An energy executive instructs Sen. Warren on natural gas prices and CO2 emissions
"Progressives want Americans to believe that inflation always and everywhere is the result of corporate greed rather than their policies. Behold how they are trying to blame rising energy prices on U.S. oil and gas producers.
Two days before Thanksgiving, Elizabeth Warren sent a letter berating major U.S. oil and gas producers for restraining production, increasing exports, and “putting their massive profits, share prices and dividends for investors, and millions of dollars in CEO pay and bonuses” ahead of Americans. The Massachusetts Senator added: “These record-setting natural gas exports are leading to higher prices for consumers, and they show no signs of a slowdown.”
EQT Corp. CEO Toby Rice on Monday replied to Ms. Warren in a corker of a letter that deserves wider circulation. Although not on the American left’s most-wanted list, at least not yet, EQT is the largest U.S. natural gas producer and has an enormous footprint in the Appalachian shale basin.
Mr. Rice notes that the average price of natural gas for 2021 ($4.80 per mcf or thousand cubic feet) is significantly below the 20-year average of $5.70 mcf. Between 2005 and 2008, before the U.S. shale drilling boom for natural gas, prices roughly ranged between $6 and $13 mcf. (See the nearby chart.) “Yes, the price of natural gas has increased rapidly relative to 2020 as the economic engines of the world have reignited, but natural gas prices in 2020 were the lowest in over two decades, a year during which we exported LNG,” he writes.
U.S. LNG exports have been increasing rapidly since 2015 and doubled in the last two years due to rising global demand for the fuel to replace coal. But LNG exports still account for only about 10% of U.S. production. Prices are lower than during most of President Obama’s first term when LNG exports were basically nonexistent.
Exports have encouraged more production, which has helped keep prices low for Americans. Lower gas prices have filtered through to consumers in lower electricity rates and have offset the steep cost of integrating solar and wind into the electricity grid. Americans would be paying much more for electricity today without the past decade’s boom in shale hydraulic fracturing.
LNG exports are also reducing global CO2 emissions. Mr. Rice calculates that switching from coal to gas power in the U.S. has reduced CO2 emissions by the equivalent of electrifying 190 million cars, or roughly 70% of the total number of cars in the U.S. Unlike electric vehicles, natural gas doesn’t require hundreds of billions of dollars in government subsidies.
“The United States has a vast amount of natural gas, more than any other country in the world,” Mr. Rice concludes. “To best address climate change, it is incumbent on countries like the United States to produce more natural gas that can be used by other countries.” If the U.S. doesn’t, Vladimir Putin has made clear that Russia will, increasing his energy leverage over Europe.

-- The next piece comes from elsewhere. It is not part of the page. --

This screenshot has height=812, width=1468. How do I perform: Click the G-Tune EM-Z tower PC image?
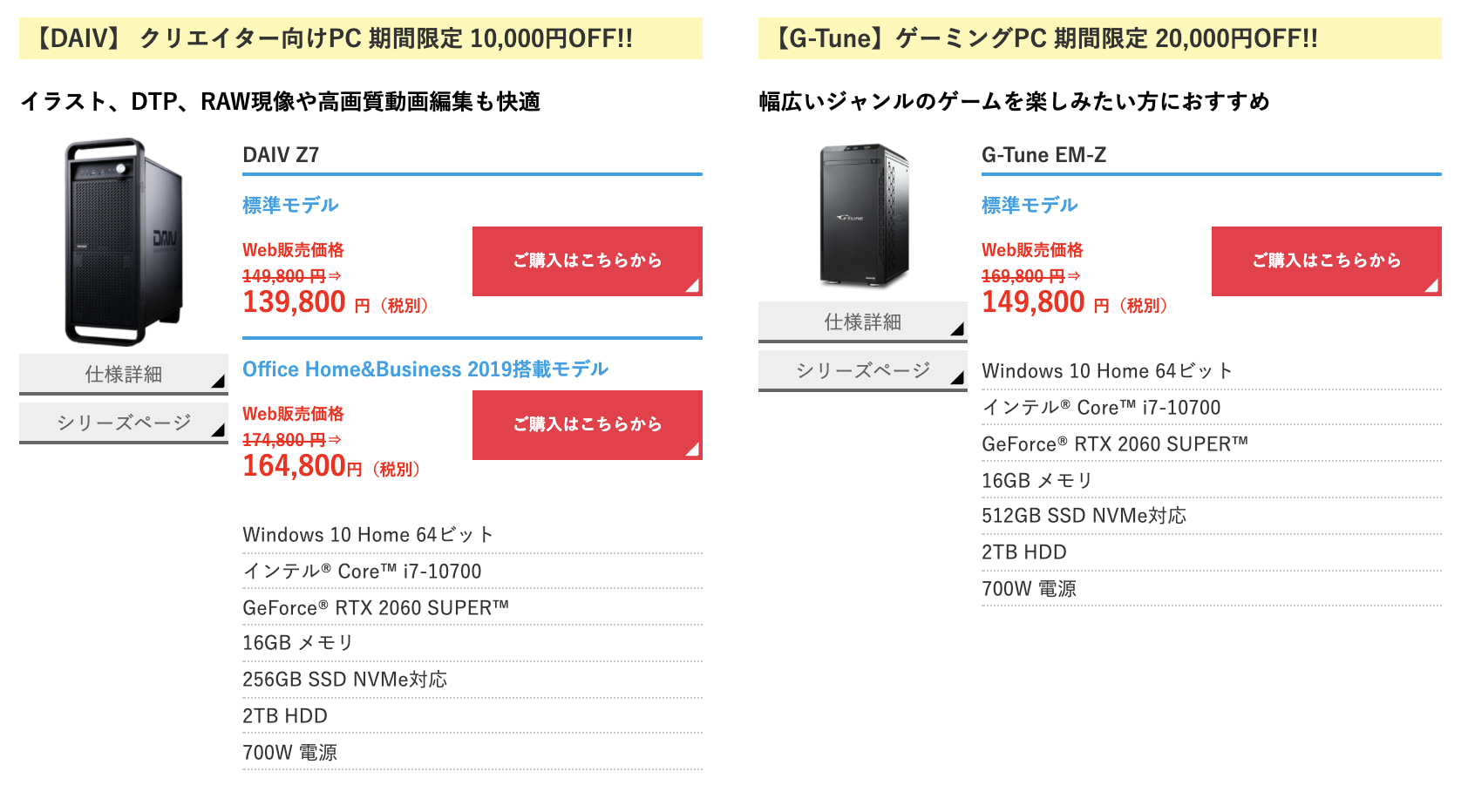pos(863,216)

Natural gas prices have increased this year because supply hasn’t kept up with demand. The Democratic tax-and-regulatory onslaught on fossil fuels and pressure from progressive investors have persuaded some producers to restrain output and return profits to shareholders rather than invest in expanding supply.
The Biden Administration this week has been pointing to a recent dip in energy prices triggered by the Omicron Covid variant and a milder winter weather forecast. Democrats want to take credit for falling prices that have nothing to do with their policies while ducking political responsibility for price increases that their policies lead to. Credit Mr. Rice and EQT for setting the record straight."